OpenYourMind

Qwopus3.5-122B-A10B-Kimi-K2.6-destill-healed-abliterated — MTPLX 4-bit (MoE MTP head)

Overview

This is the MLX 4-bit build of OpenYourMind/Qwopus3.5-122B-A10B-Kimi-K2.6-destill-healed-abliterated with the Qwen3.5 MoE Multi-Token-Prediction (MTP) head included, packaged for MTPLX native MTP speculative decoding on Apple Silicon.

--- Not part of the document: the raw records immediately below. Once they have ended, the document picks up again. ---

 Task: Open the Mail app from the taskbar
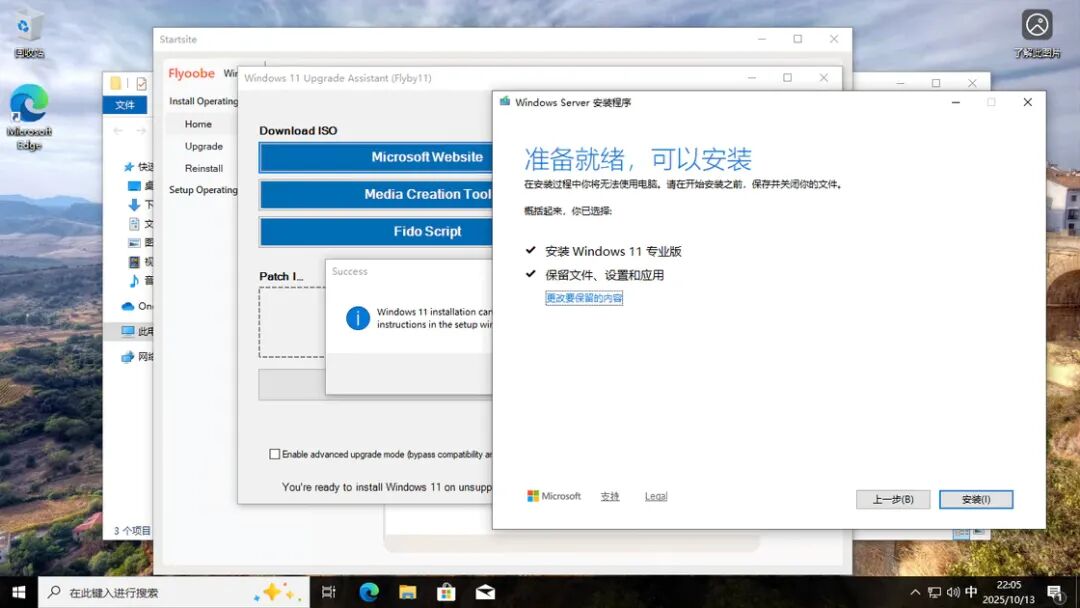pos(484,591)
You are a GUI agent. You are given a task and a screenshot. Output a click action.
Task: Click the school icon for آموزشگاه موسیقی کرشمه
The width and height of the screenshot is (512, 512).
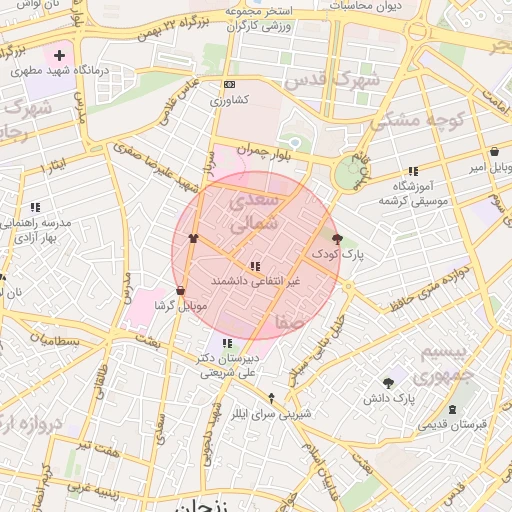tap(413, 171)
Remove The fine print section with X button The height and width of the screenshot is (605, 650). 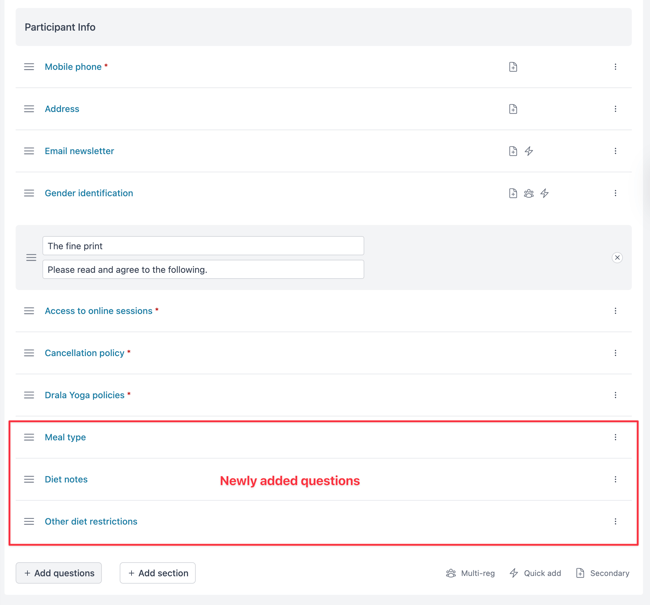coord(617,258)
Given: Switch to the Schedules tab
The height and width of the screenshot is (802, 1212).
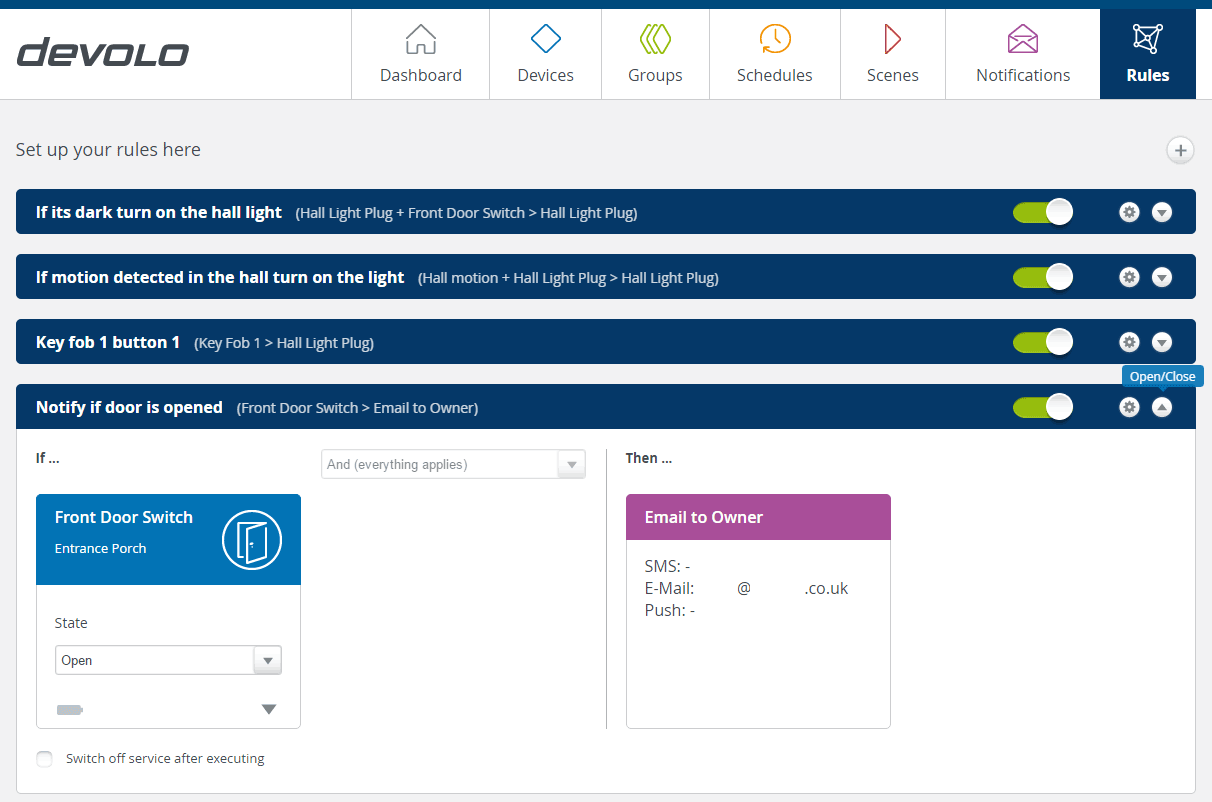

The language/vision weights are byte-identical to the -MLX-4bit build. The only additions are the MTP head (mtp.safetensors, BF16, 4.7 GB) and a config.json pointer (mlx_lm_extra_tensors.mtp_file). That sidecar is ignored by plain mlx-lm/mlx-vlm, so this folder still loads as an ordinary MLX model — but with MTPLX it also drives speculative decoding.

  • Language: 4-bit, group size 64 (MoE routing gates kept at higher precision by the model's quant predicate), ≈ 4.5 bits/weight.
  • MTP head: 1 layer, MoE (router + 256 experts / 8 active + shared expert), full self-attention, BF16 (785 tensors). MTPLX stacks the experts into switch_mlp at load and verifies every drafted token against the target model.
  • Vision: the BF16 vision tower from the base build is still present; MTPLX runs the text path only. For image input, use the -MLX-4bit repo with mlx-vlm.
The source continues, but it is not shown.